美國對進口藥品加徵新關稅
U.S. Imposes New Tariffs on Imported Pharmaceutical Drugs
2026年4月2日,美國政府推出一項大膽的新政策,旨在將藥品製造業遷回美國本土。
On April 2, 2026, the U.S. government introduced a bold new policy to shift pharmaceutical manufacturing back to American soil.
基於1962年《貿易擴張法》(ㄇㄠˋ ㄧˋ ㄎㄨㄛˋ ㄓㄤ ㄈㄚˇ)第232條的國家安全考量,政府宣布對進口藥品徵收高額關稅。
Citing national security concerns under Section 232 of the Trade Expansion Act, the administration announced significant tariffs on imported drugs.
品牌藥和專利藥將面臨100%的關稅,但企業若同意「最惠國待遇」(ㄗㄨㄟˋ ㄏㄨㄟˋ ㄍㄨㄛˊ ㄉㄞˋ ㄩˋ)定價或將生產設施遷移至美國,即可獲得豁免。
Branded and patented medications will face a 100% tariff, though companies can secure exemptions by agreeing to "Most Favored Nation" pricing or by relocating their production facilities to the United States.
雖然學名藥、生物相似藥及獸藥保持豁免,但該政策為製藥產業創造了複雜的環境。
While generic drugs, biosimilars, and veterinary medicines remain exempt, the policy creates a complex landscape for the pharmaceutical industry.
歐盟、日本和瑞士等戰略貿易夥伴享有較低的關稅上限,且英國也訂有特別協議。
Strategic trade partners like the European Union, Japan, and Switzerland benefit from lower tariff caps, and a special agreement is in place for the United Kingdom.
然而,該政策引發了辯論;批評者擔心小型生物科技公司可能在這些新的財政壓力下難以生存,擔憂監管規定偏袒資源豐富的大型企業。

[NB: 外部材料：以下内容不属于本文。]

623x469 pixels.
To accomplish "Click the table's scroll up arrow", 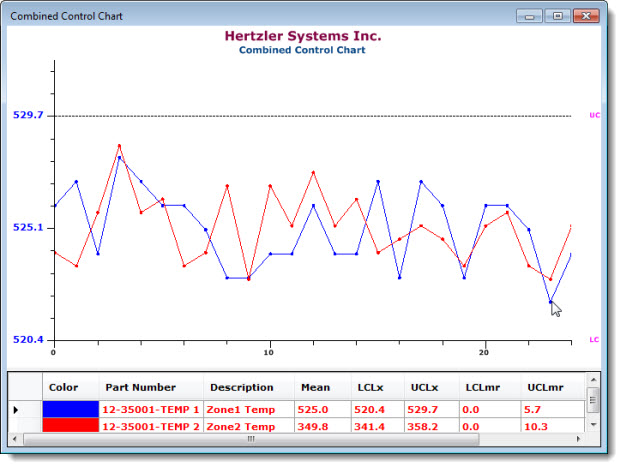I will point(593,381).
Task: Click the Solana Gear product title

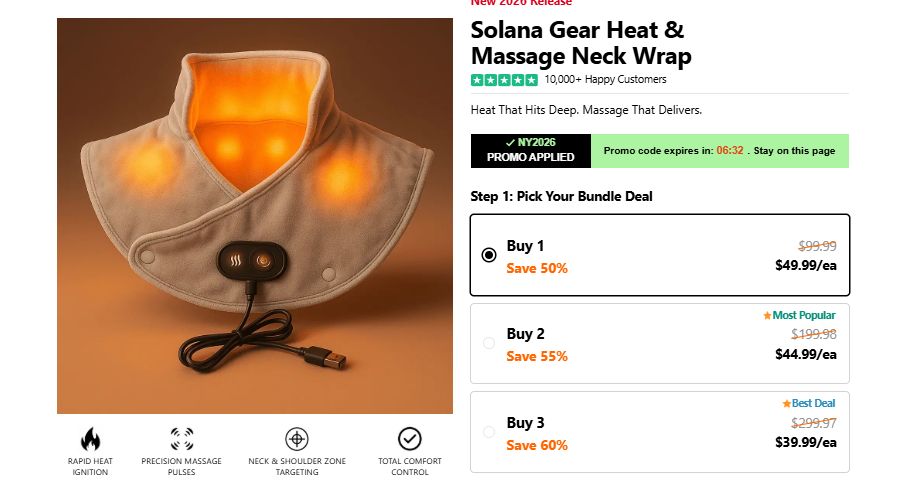Action: 580,43
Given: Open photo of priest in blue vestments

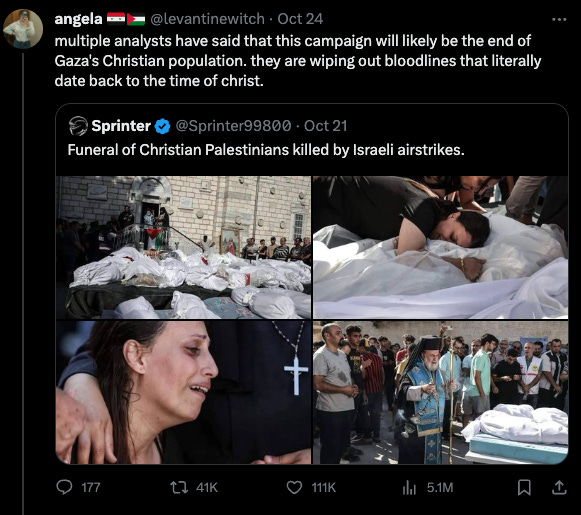Looking at the screenshot, I should pos(441,392).
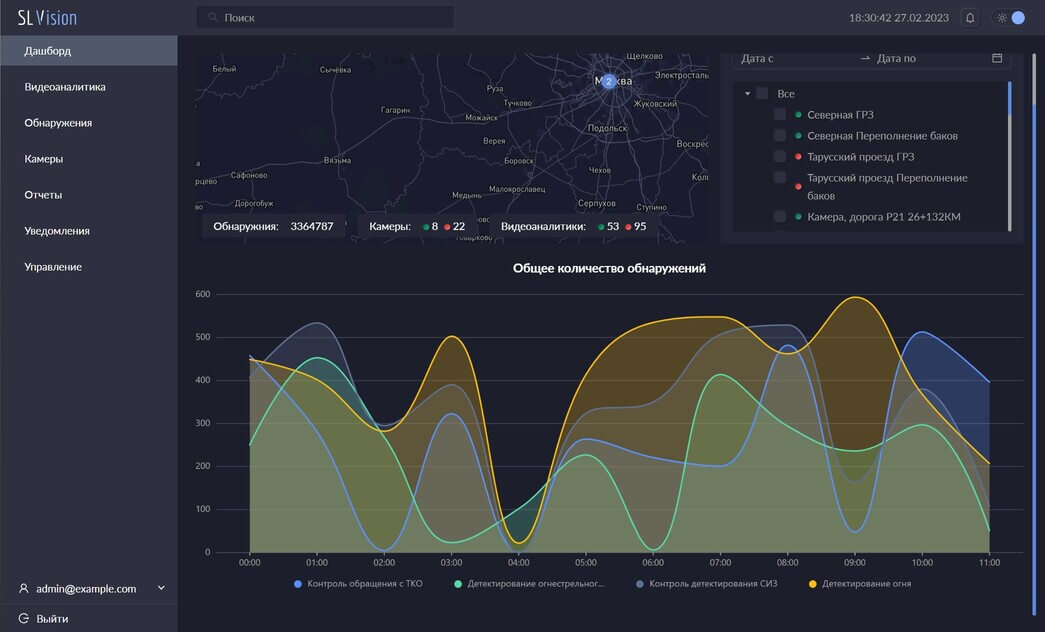Image resolution: width=1045 pixels, height=632 pixels.
Task: Open the notifications bell icon
Action: pyautogui.click(x=969, y=18)
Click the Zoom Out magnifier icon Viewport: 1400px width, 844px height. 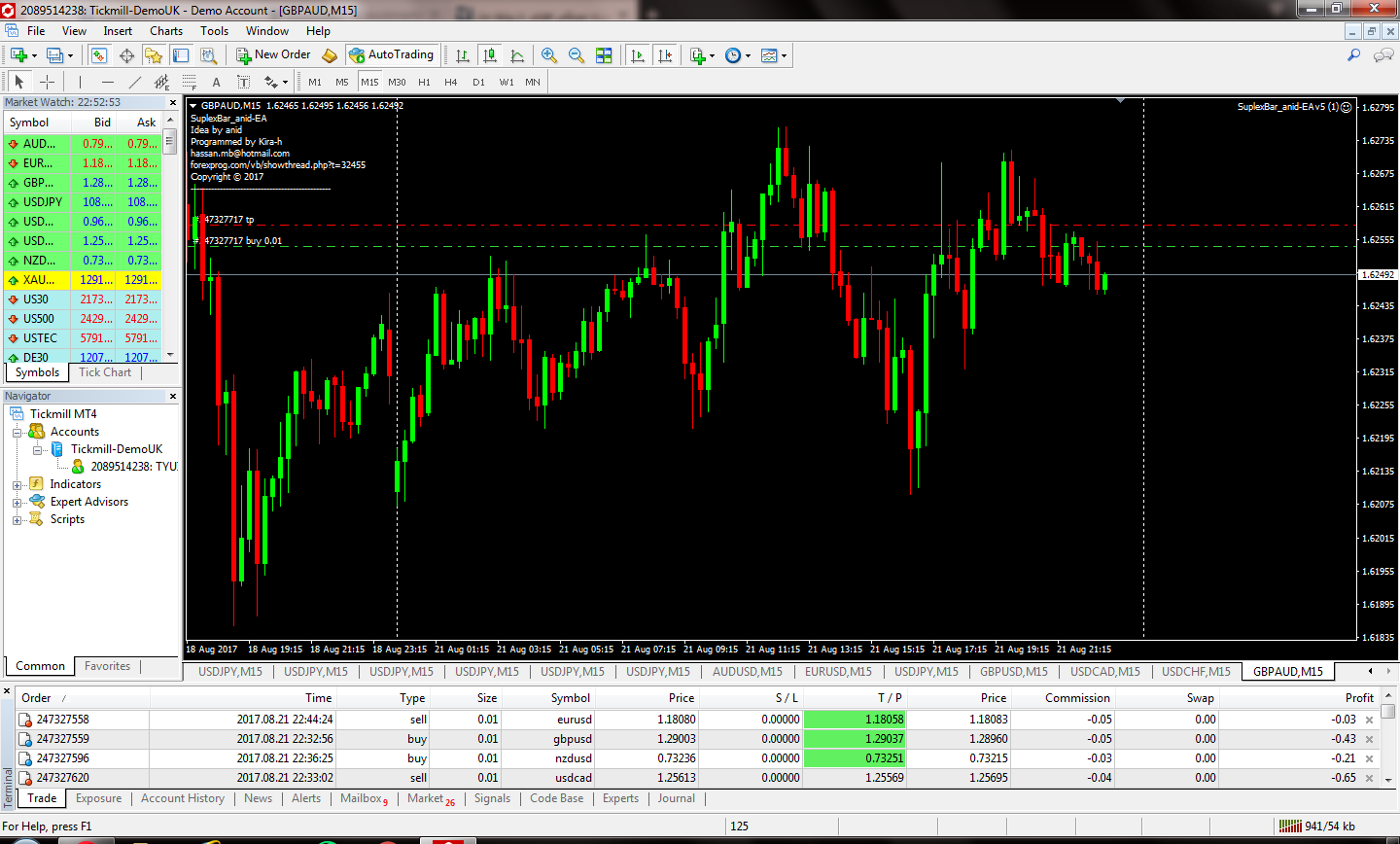click(577, 55)
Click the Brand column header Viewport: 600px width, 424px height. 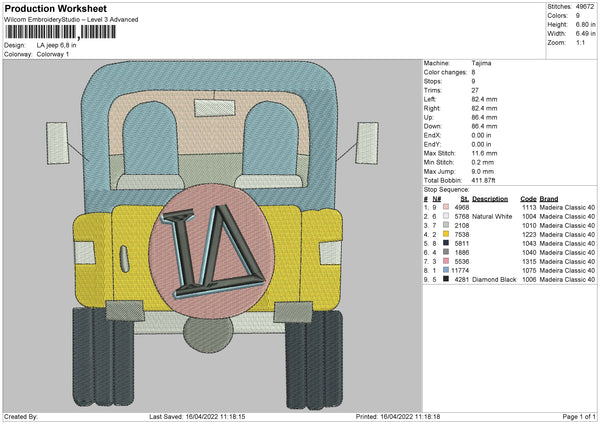(550, 198)
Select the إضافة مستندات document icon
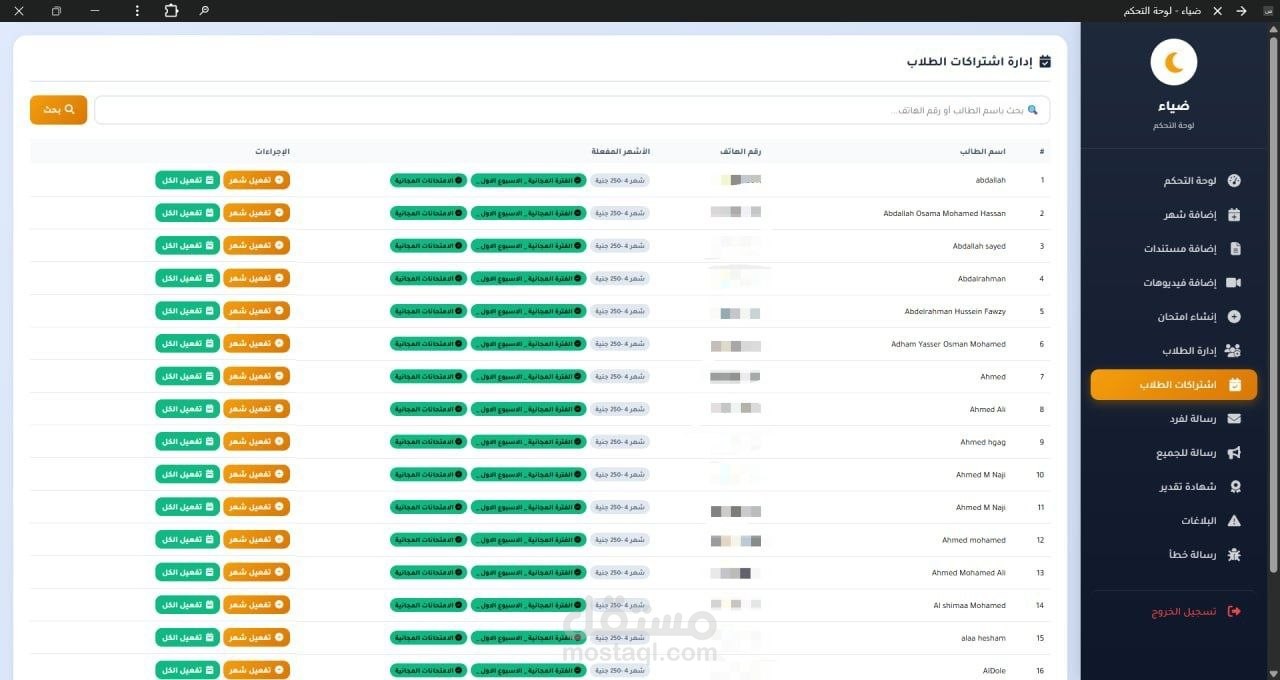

However, the policy has sparked debate; critics worry that smaller biotech firms may struggle to survive under these new financial pressures, fearing that the regulations favor large, well-resourced corporations.
隨著120至180天的實施窗口開啟,製藥產業正迅速調整其製造策略,以應對這一不斷變化的監管環境。
As the 120 to 180-day implementation window opens, the industry is quickly adjusting its manufacturing strategies to navigate this evolving regulatory environment.